Given text
The Titusville Public Library is one of seventeen branches within the Brevard County Library System, and it was one of the first of five public libraries in Brevard County, Florida. The birth of the Titusville library began in 1900 due to the efforts of the Progressive Culture Club.[45] The goal of the club was to "promote social intercourse, and to encourage and develop good literary taste."[46] Working with the newly formed Titusville Library Association, the club was able to acquire enough funds to open an official library in 1922 at the corner of Washington and Palmetto Streets. The library was located on the second floor, while the first floor was used for club space.[46] The Progressive Culture Club and the Titusville Library Association later merged to form the Women's Club.[47] In 1949, the library moved in to the Women's Club on Hopkins Avenue.[45][48] The club continued to operate it until 1954 when it officially became the library for North Brevard.[46] Eventually, this building became inadequate, and the library was briefly relocated to an abandoned canning plant. This location made the library more accessible to the public.[47]

Titusville Public Library/Mildred Bruner Memorial Library[edit]

In 1957, the Women's Club helmed a project to open a new Titusville Public Library. Designed by Frans Larson, the new library opened at Draa Road and Park Avenue in 1962.[49][50] The library was renamed the Mildred Bruner Memorial Library in 1966 in honor of the longtime Titusville civic leader.[51] The library closed in July 1972 after the North Brevard Public Library opened.[52] The North Brevard Art League (formerly Titusville Art League) took over the building.[53]

The Indian River City Public Library[edit]

Another Titusville public library known as The Indian River City Public Library, was originally located in south Titusville in the lobby of a post office.[54] Construction for a new Indian River City Library building began in September 1958 at the corner of Coquina and Magnolia and was opened by November of that year.[55][56] The branch continued to operate until July 1972.[52]

The North Brevard Public Library[edit]

In July 1968, local residents were polled to see if there was enough support to open a large library facility that would replace the antiquated Indian River City Public Library and the Mildred Bruner Memorial Library.[57] On November 4, 1969, residents voted for a one million tax referendum that helped finance the opening of a new public library.[58] At one point, there were plans to open the library at the former Miracle City Shopping Center location. The developers of the center passed on the idea, and the plan was abandoned.[59] After a series of delays, the North Brevard Public Library, opened at its South Hopkins location on July 31, 1972.[60] The building was designed by architect Dick Lemon of Dick Lemon and Megginson Architectural firm.[61] A total of 43,000 books were hauled to the new library from the Indian River County Library and Mildred Bruner Memorial Library.[52] In 1979, the library expanded its space following a donation from the Jacob Hannamann family.[58] Three rooms are named in the family's honor.[62]

Prior to COVID-19, the library provided a variety programs, including Master Gardeners, Line Dancing, volunteer-operated food drives, and Coloring Club for adults. Youth programs included Storytime, Crafts, and Teen Game Night.[63] Other lessons included basic cooking, chess, upcycling and sustainability topics, and yoga. The library also provides eBooks, audiobooks, music, and other digital media via Hoopla and OverDrive.[64][62]

The library also houses the Nancy Sieck Memorial Genealogy Area. Although it's not the largest of Brevard County's Genealogical Collections, it holds over 2200 genealogy books, over l00 periodicals, as well as microfiche and film with over 2200 books, over 100 periodicals, microfiche and film. Volunteers are in the library on Thursdays to help with research.[64] The Library also has a microfilm machine to aid in research.[65]

In 2012, the Titusville branch and other Brevard County Public Libraries faced scrutiny after pulling 50 Shades of Grey from their shelves citing that it did not meet their selection criteria and for its erotic content. This decision was quickly rescinded after public outcries of censorship [66][67][68]

In 2015, a former patron left the Titusville Public Library a donation of about $860,000. This has been the largest donation made to the Brevard County Library System to date.[69] Renovations started in 2017 and were completed in 2018.[70]

The Titusville Public Library and other Brevard County Libraries have a strong social media presence on Facebook, Twitter, and Instagram, where they update their community on upcoming events, collaborations, collection alterations or acquisitions, and any shifts in the library industry.

Provided data
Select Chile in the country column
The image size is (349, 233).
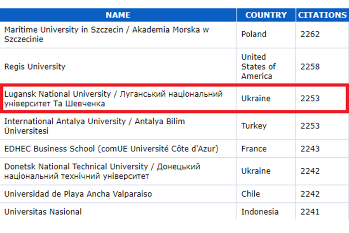pos(251,194)
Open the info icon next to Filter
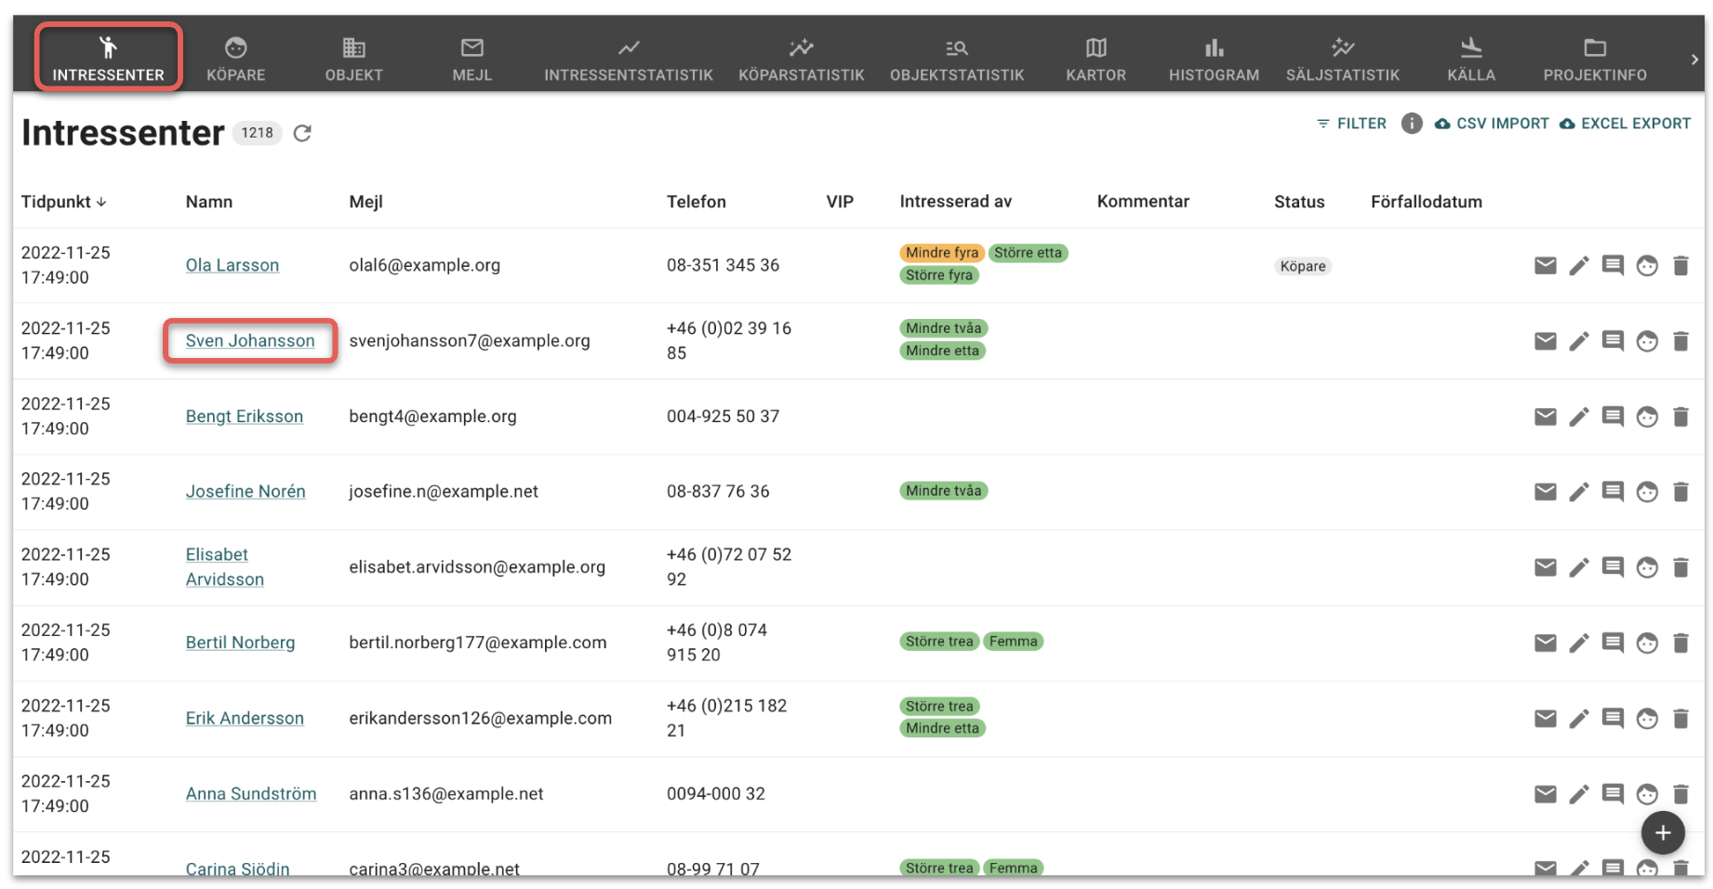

Requirement 1
Transcribe the stretch of the Titusville library text from "In 2015, a former" through "the library industry." word for word.
Requirement 2
In the Titusville library text, who designed the library that opened at Draa Road and Park Avenue in 1962?

Your response 1
In 2015, a former patron left the Titusville Public Library a donation of about $860,000. This has been the largest donation made to the Brevard County Library System to date.[69] Renovations started in 2017 and were completed in 2018.[70]

The Titusville Public Library and other Brevard County Libraries have a strong social media presence on Facebook, Twitter, and Instagram, where they update their community on upcoming events, collaborations, collection alterations or acquisitions, and any shifts in the library industry.

Your response 2
Frans Larson.